Server Side XSLT2 with Apache, Tomcat and Saxon

I have spent several days trying to figure out how to do server side XSLT using an Apache server using numerous suggested ways from articiles on the web about how to do it using Cocoon, and using mod-xslt2, all of which are out of date in one way or another, i.e. mod-xslt2 doesn’t work with Apache 2.2 yet, and the article describing how to do it with Cocoon used a previous version of Cocoon so didn’t help much with the current one.

However, I have now managed server side XSLT2 transformation using Apache, Tomcat, mod-jk, mod-rewrite and Saxon as the transformation engine.

The Theory

I noticed in the Saxon documentation, that one of the demos was a simple servlet. So, running this servlet on Tomcat, I should be able to do the transformations on the server.

The downside of this approach is that I was going to end up with really nasty looking URLs, such as

http://www.screwtape.co.uk/Servlets/SaxonServlet?source=xml/homePage.xml&style=xsl/main.xsl

which is hardly convenient when writing links, and while that could be automated in the xsl transformation, it would still look ugly in the browser address or status bars.

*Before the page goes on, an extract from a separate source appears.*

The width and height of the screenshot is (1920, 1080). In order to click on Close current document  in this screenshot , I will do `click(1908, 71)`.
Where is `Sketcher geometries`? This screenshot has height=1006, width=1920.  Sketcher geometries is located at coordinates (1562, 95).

However, Apache has mod-rewrite which does lots of exciting things with URLs. This can rewrite any incoming URL to poke the relevant parameters into the servlet.

The Practice

Install Apache, Tomcat and mod-jk. There’s loads of instructions for that on the web, and anything I say will have been better said elsewhere so I won’t.

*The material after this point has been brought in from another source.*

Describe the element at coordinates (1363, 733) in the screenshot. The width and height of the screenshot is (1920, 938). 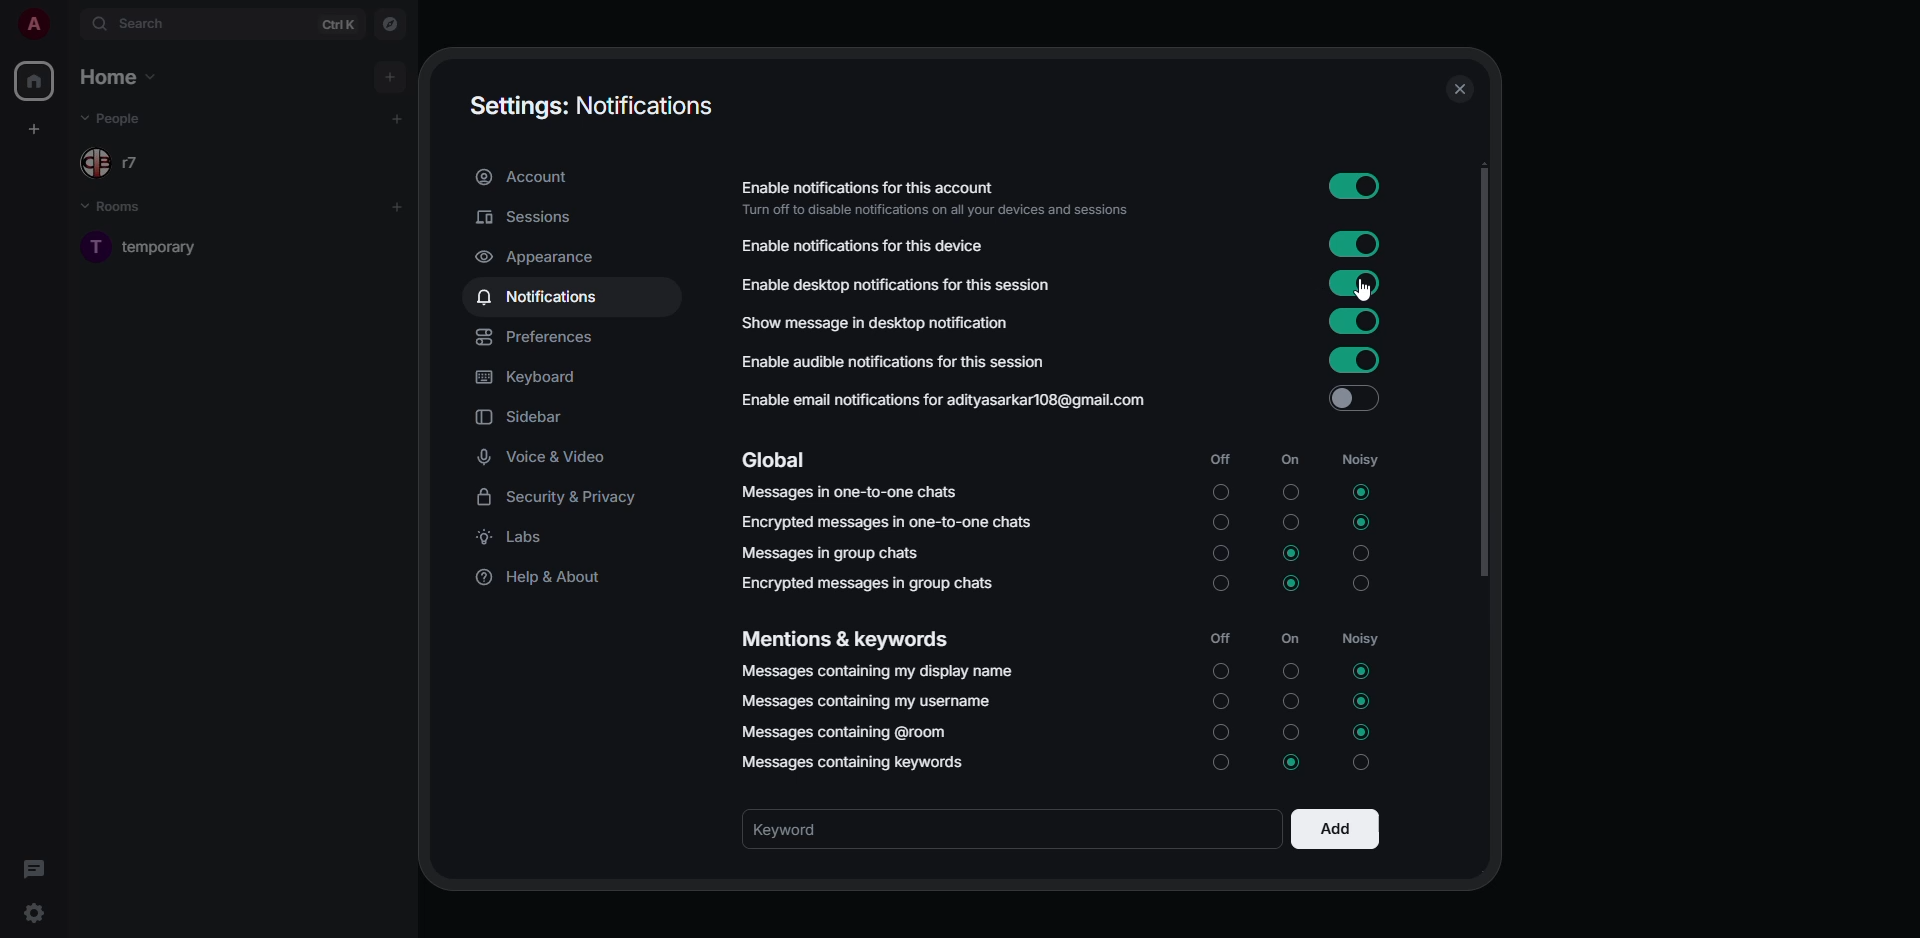
I see `selected` at that location.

Everything here is rather distibution dependant, so your system may be slightly different, but the ideas should be similar. I’m using Centos 5.2 here.

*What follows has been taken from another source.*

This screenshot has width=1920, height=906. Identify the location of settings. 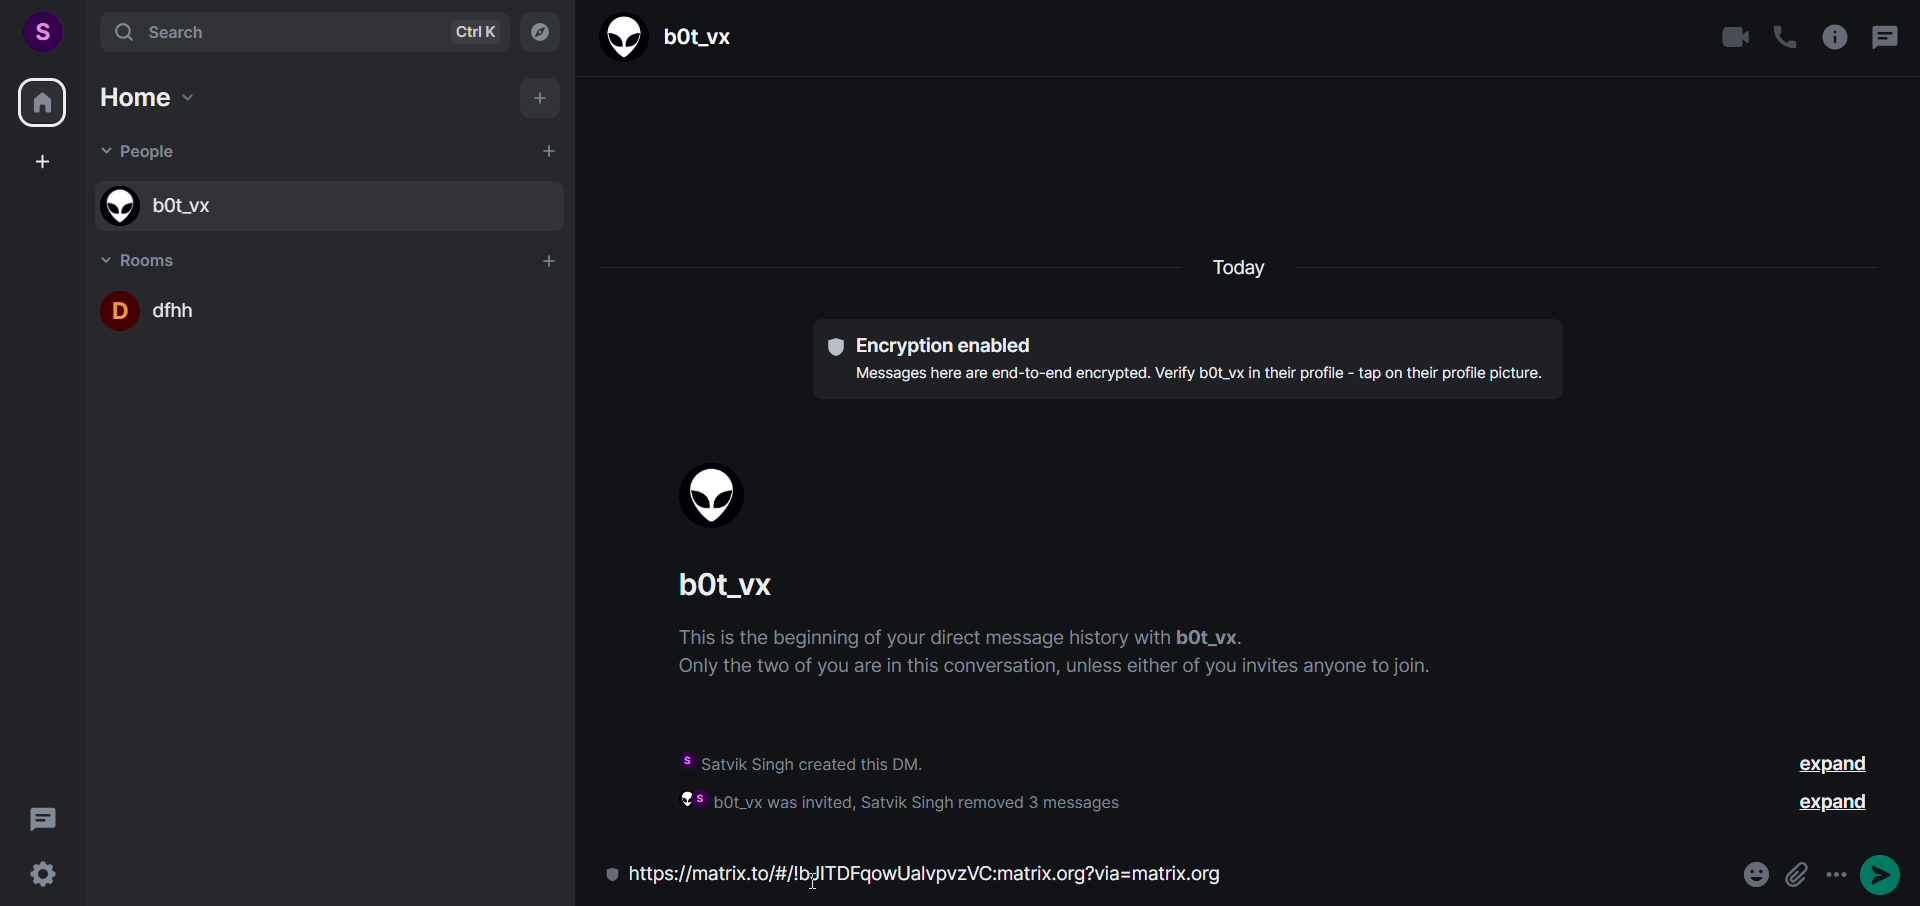
(47, 875).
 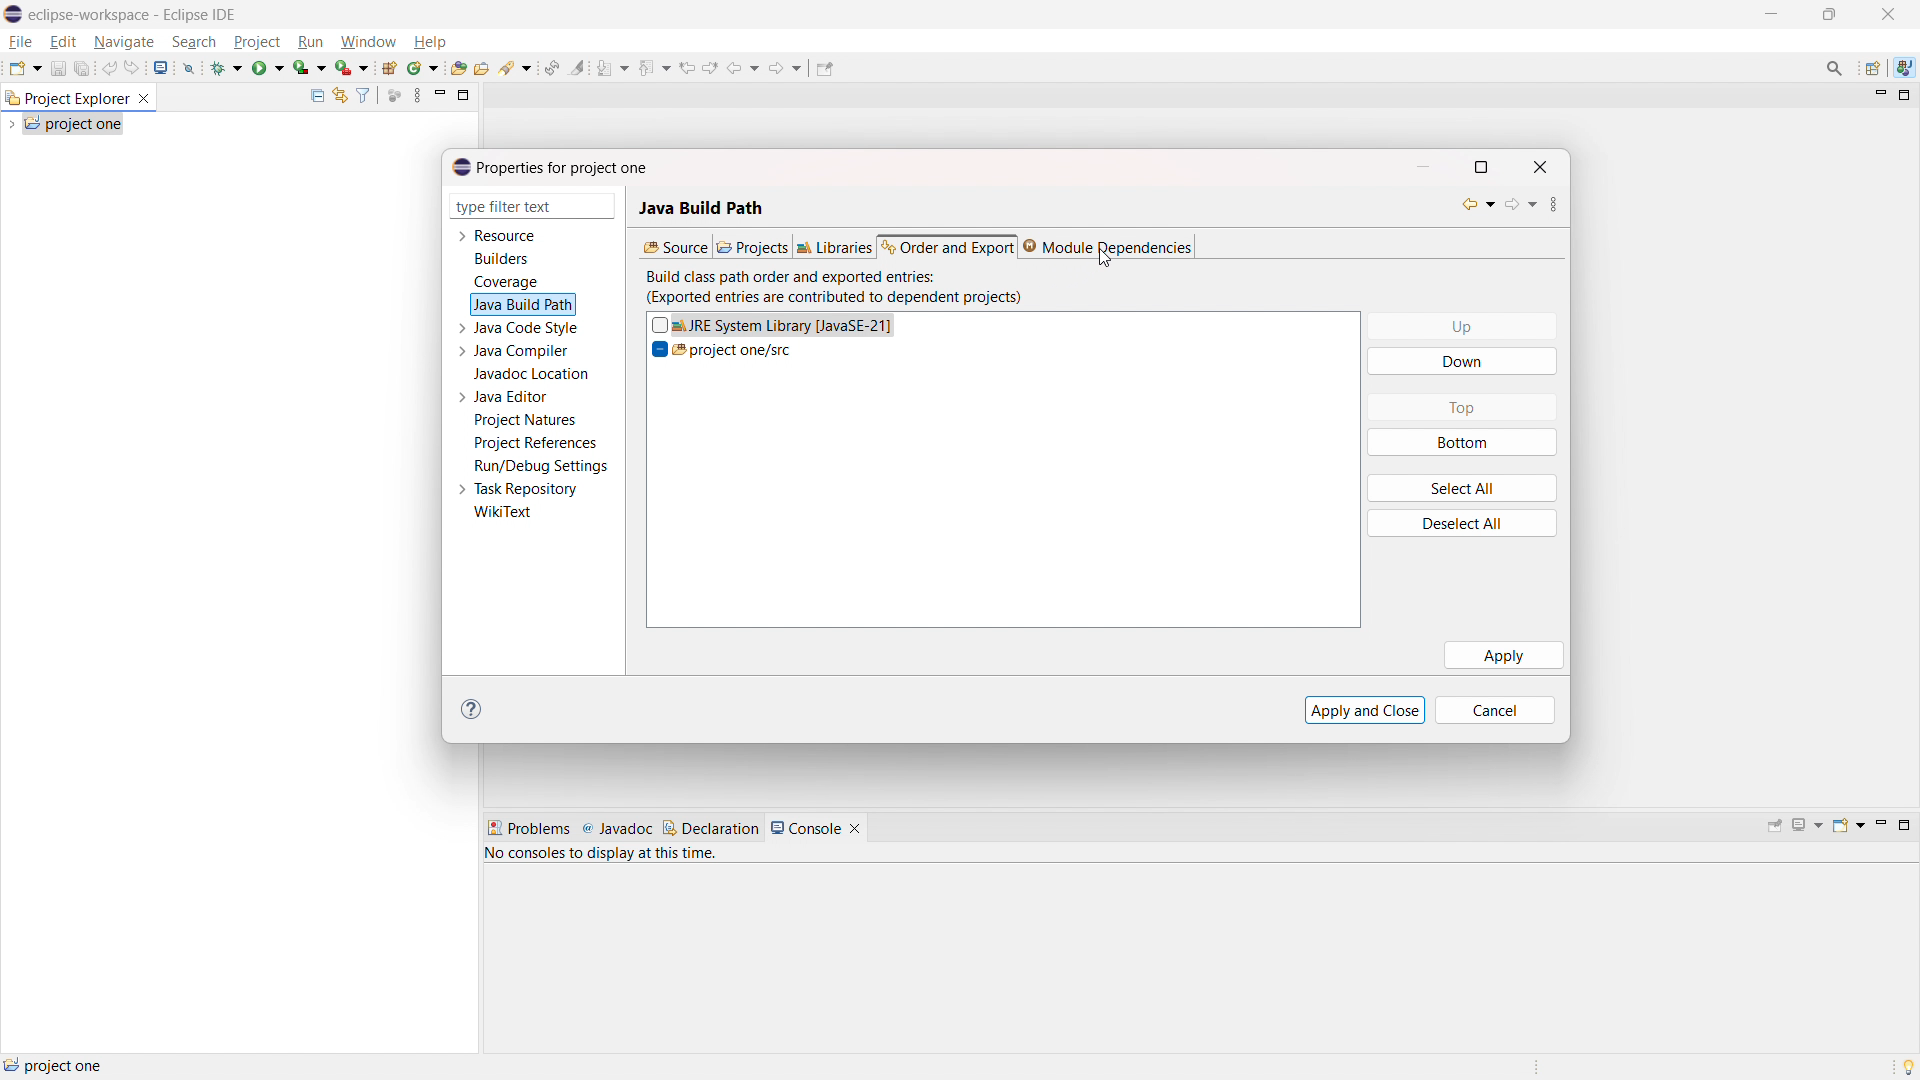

  1. Download and install SaxonB 9.1 for Java. Make sure you also get resources package, as that has the servlet sample.
  2. Complile the SaxonServlet.java file, and create a .war file. To do this, I created a web application in Netbeans 6.5 and got it to do all the compiling and packaging etc.
  3. Using the tomcat manager app, add and release the .war file.
  4. Place or link your xml and xsl files in the servlet directory, so the servlet can access them. I have /usr/share/tomcat5/webapps/Servlets/xml and /usr/share/tomcat5/webapps/Servlets/xsl linked to my webserver directories, although you could have the xml and xsl files just in the servlet directory.
  5. I use the default virtual host, and hold the majority of the website files in the apache html directory, therefore you can’t just use the auto-generated virtual host file.Update the /usr/share/tomcat5/conf/servers.xml file: the <Host> needs some <Alias> tags to allow Tomcat to see your website when not accessed through localhost. The host section look something like this:
    <Host name="localhost" appBase="webapps"
        unpackWARs="true" autoDeploy="true"
        xmlValidation="false" xmlNamespaceAware="false">
        <Alias>www.screwtape.co.uk</Alias>
        <Alias>screwtape.co.uk</Alias
        ...
    </Host>
  6. Restart your tomcat instance, and this will create the “auto” subdirectory in the /usr/share/tomcat5/conf directory.
  7. Look through the mod_jk.conf in the auto directory, and you should see a pair of lines starting JkMount. Copy these lines into the main httpd.conf file area, if like me you’re not using virtual hosts, or into the relevant <VirtualHost> element. You should have something like this:
    JkMount /Servlets ajp13
    JkMount /Servlets/* ajp13
  8. Restart httpd, then we can test that you can run the servlet from Apache. So from your browser try
    http://localhost/Servlets/SaxonServelt

    This should show an error message about missing style parameter. If you get this message then Apache and Tomcat are linked and you can proceed.

    It is probably a good idea to try and access the servelet from other hostnames/domain names that might use it, since it may work for localhost and no other hosts. Thus trying

    http://<yourhostname>/Servlets/SaxonServlet

    may be a good idea too.

  9. Now we need to rewrite the incoming URLs to use the servlet. I have all my URLs beginning xml/ rewritten to use the servlet, with a single xsl transformation. If you need different xsl files, then this will be slightly more tricky, and will need a separate rewrite rule for each xsl file, or a more complex servelet.Add the RewriteRule directives in the <Directory element appropriate for your site. I have
    <Directory "/var/www/html">
        ...
        RewriteEngine       on
        RewriteRule         (^xml/.*$)      /Servlets/SaxonServlet?source=$1&style=/xsl/main.xsl
    </Directory>
  10. Restart httpd and assuming everything is ok, you should get your xml documents transformed using the specified xsl. That’s how this page works, as it’s entirely written in xml.

I hope this is useful to someone, and if anyone has a better way of doing it I’ll be interested to know. One of my friends insists PHP is the way to go, but I can’t see that being any easier than this.